On October 8, 2010, the court denied the cross-motion without prejudice pursuant to CPLR § 2214[c] for failure to annex the pleadings of the other action.

By opposing the instant motion the issue of service of the instant motion was effectively waived ( See, William H. Danne, New York Jurisprudence, Second Edition, § 89, which states, in pertinent part, "Resisting a motion on the merits will constitute an appearance", citing Metal Shelter Co. v. Fosdick, 172 N.Y.S. 273 [NY Sup. 1918] aff'd 188 A.D.882 [1st Dept. 1919]). In other words, Terzi volunteered to subject himself to this court's jurisdiction through its opposition to the instant motion ( See, William H. Danne, New York Jurisprudence, Second Edition, § 88, which states, in pertinent part, "Generally, a defendant who participates on the merits, with knowledge that there is an action pending and with a full intention to appear therein, makes an informal appearance, and submits to the jurisdiction of the court", citing Rubino v. City of New York, 145 AD2d 285 [1st Dept. 1989]).
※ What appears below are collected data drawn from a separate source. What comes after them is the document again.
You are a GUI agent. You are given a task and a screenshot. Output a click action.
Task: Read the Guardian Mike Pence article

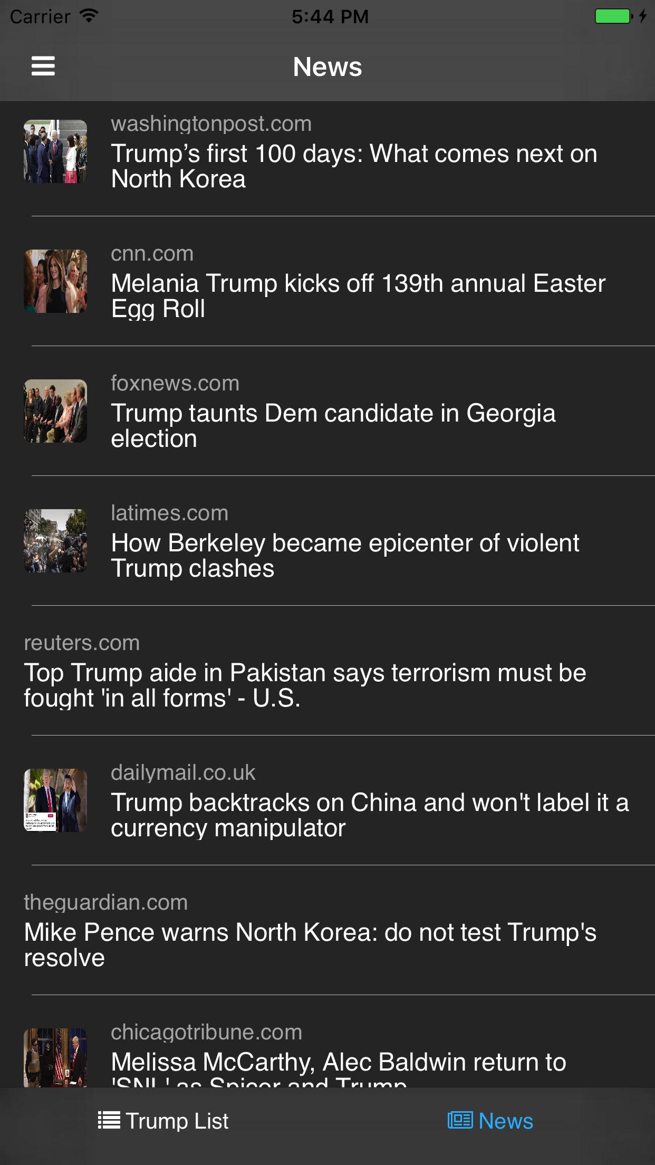click(x=310, y=945)
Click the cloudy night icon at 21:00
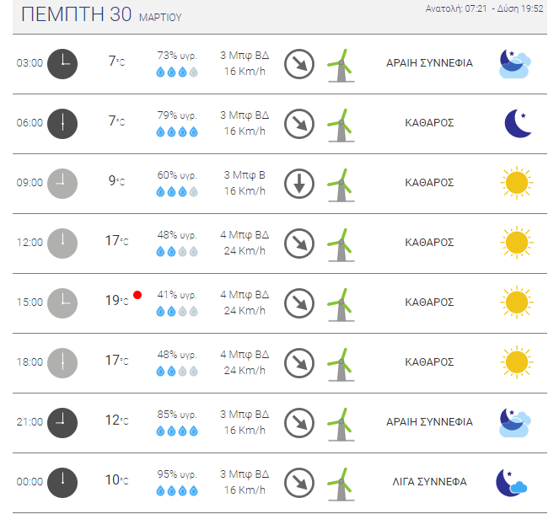The width and height of the screenshot is (559, 514). (515, 422)
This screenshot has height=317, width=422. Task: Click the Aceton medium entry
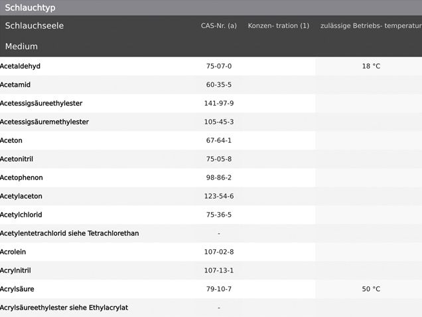[11, 141]
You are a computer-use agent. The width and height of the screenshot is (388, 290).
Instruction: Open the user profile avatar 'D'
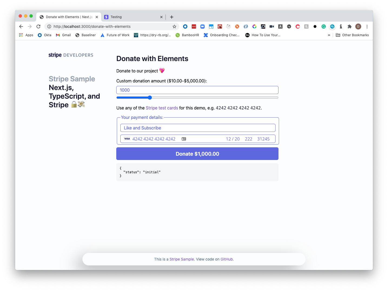click(x=358, y=26)
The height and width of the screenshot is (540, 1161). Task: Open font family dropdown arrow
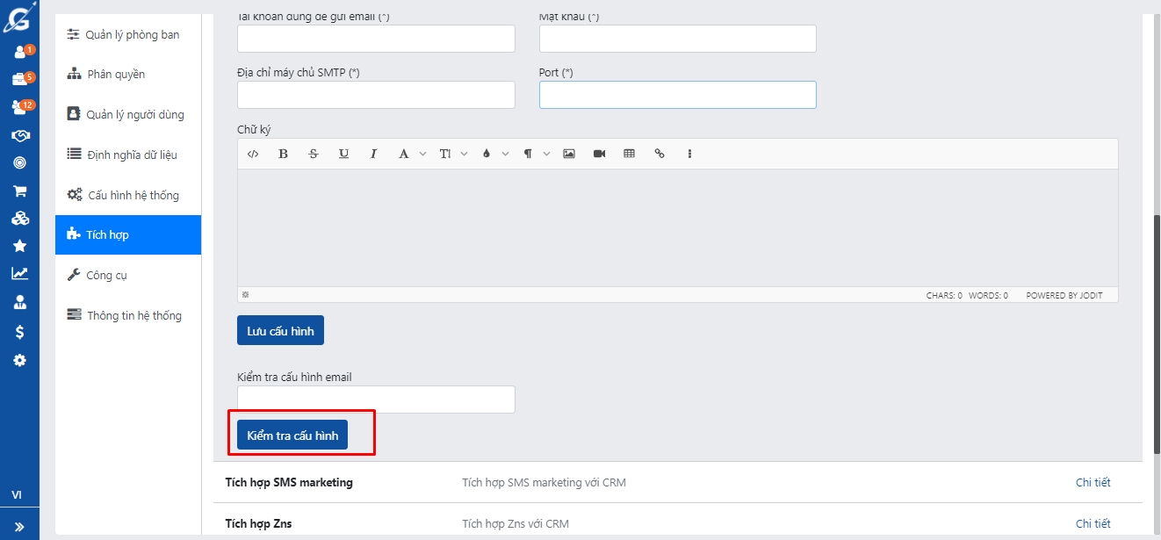[x=422, y=154]
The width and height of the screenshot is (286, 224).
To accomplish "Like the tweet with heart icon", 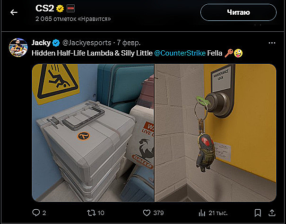I will tap(147, 213).
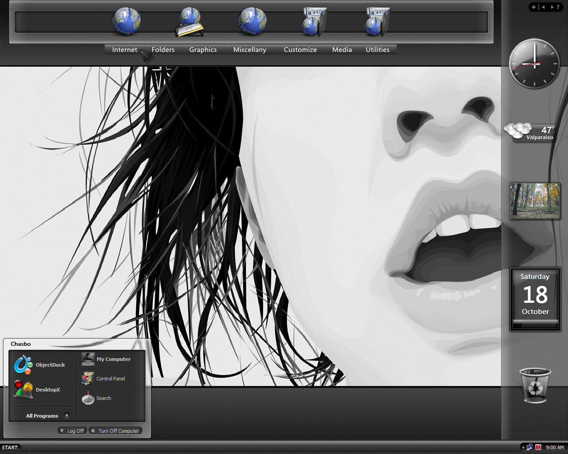Open the forest photo thumbnail widget
Image resolution: width=568 pixels, height=454 pixels.
pyautogui.click(x=535, y=201)
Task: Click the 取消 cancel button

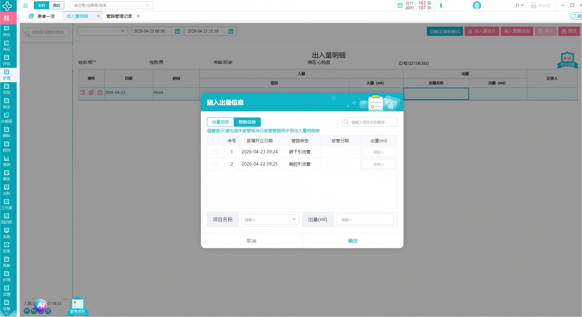Action: (x=252, y=241)
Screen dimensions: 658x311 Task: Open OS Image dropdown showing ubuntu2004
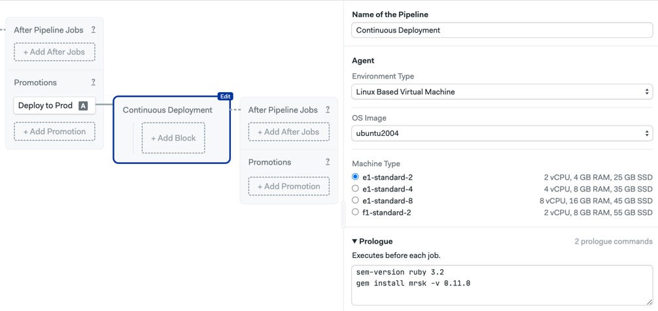tap(502, 134)
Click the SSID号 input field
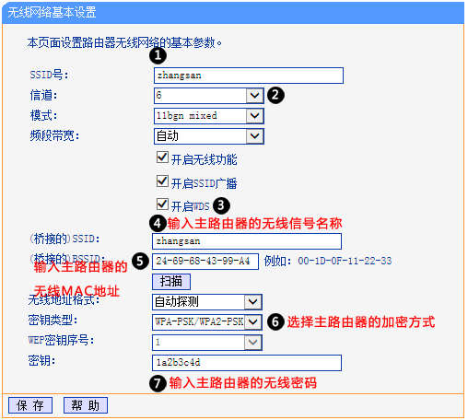 pos(249,76)
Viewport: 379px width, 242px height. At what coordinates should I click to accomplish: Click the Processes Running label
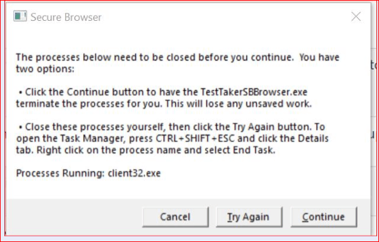pyautogui.click(x=60, y=173)
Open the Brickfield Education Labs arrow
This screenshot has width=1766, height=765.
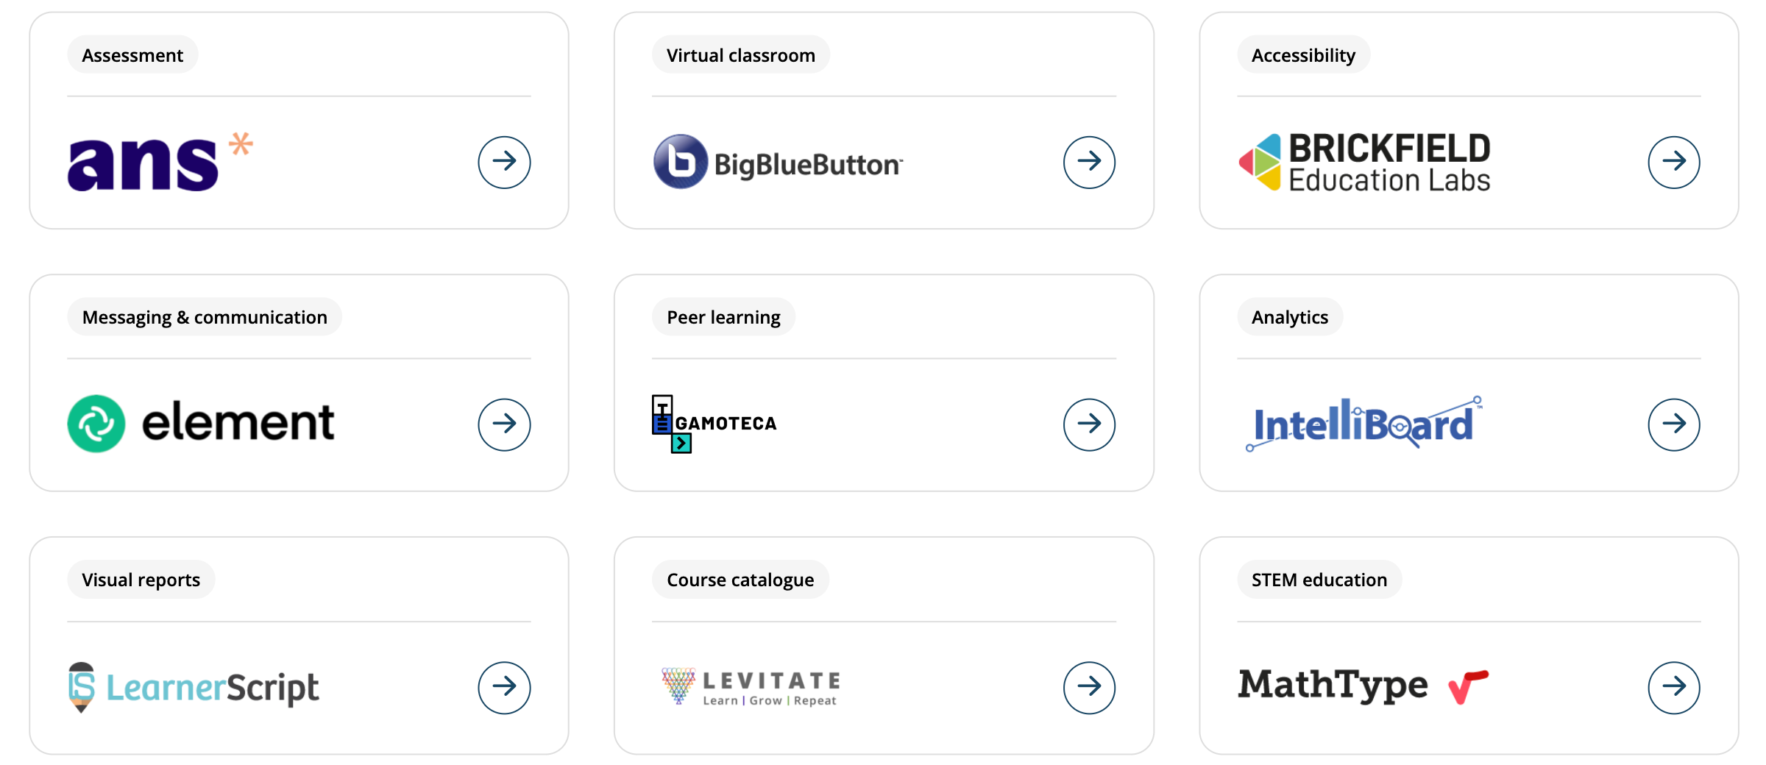click(x=1674, y=162)
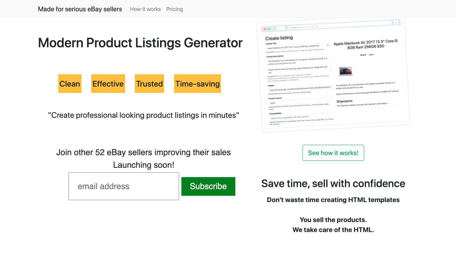Click the email address input field
Screen dimensions: 456x272
pyautogui.click(x=123, y=186)
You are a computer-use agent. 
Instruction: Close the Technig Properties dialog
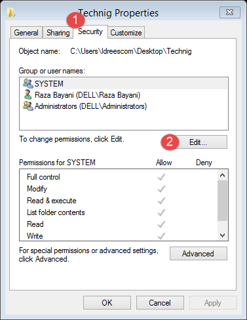[230, 12]

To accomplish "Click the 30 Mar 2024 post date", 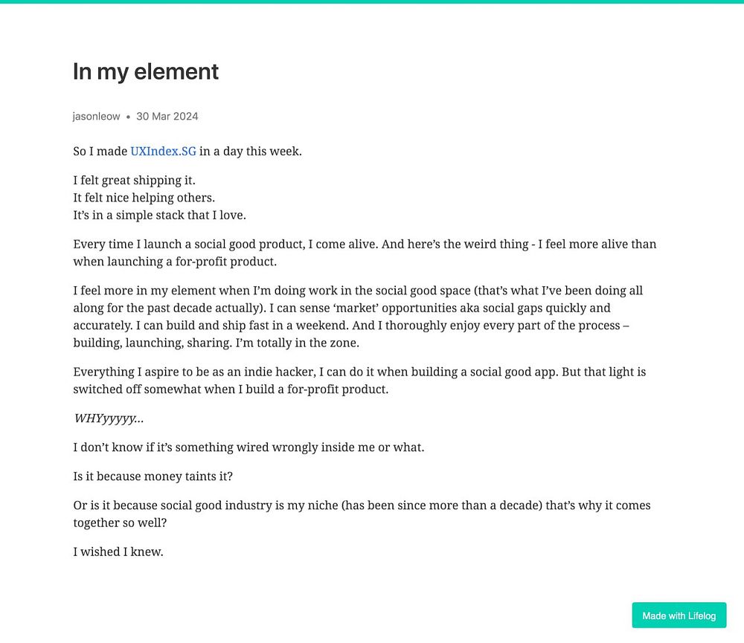I will click(167, 116).
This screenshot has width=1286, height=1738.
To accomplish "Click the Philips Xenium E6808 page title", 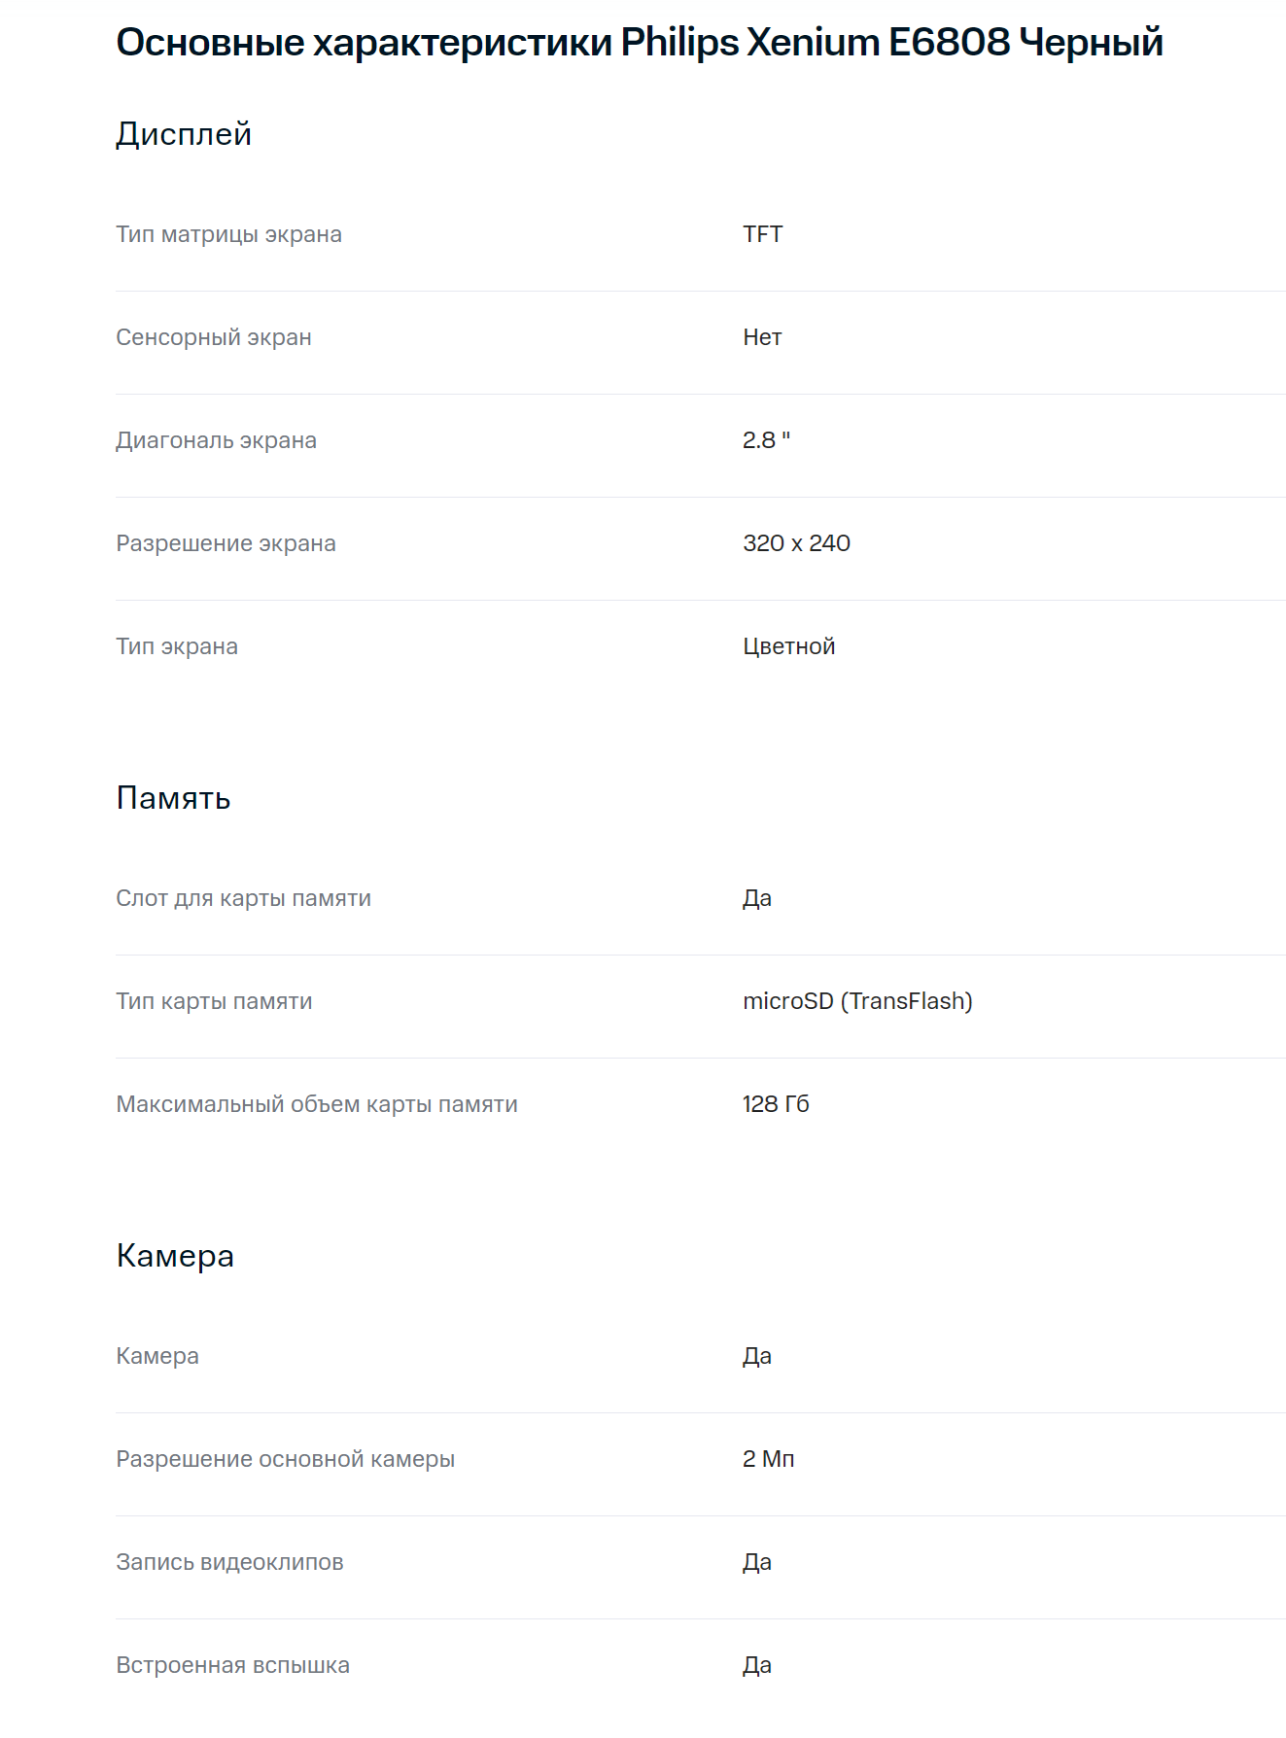I will tap(639, 43).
For the foregoing reasons, the court will not dismiss the instant motion. Plaintiff is directed to serve a regular complaint upon the defendant. The defendant is directed to answer the complaint within twenty days of service and the action may proceed accordingly (see McKinney's commentaries to CPLR § 3213, C3213:11 at page 420).

The foregoing constitutes the decision and order of the court.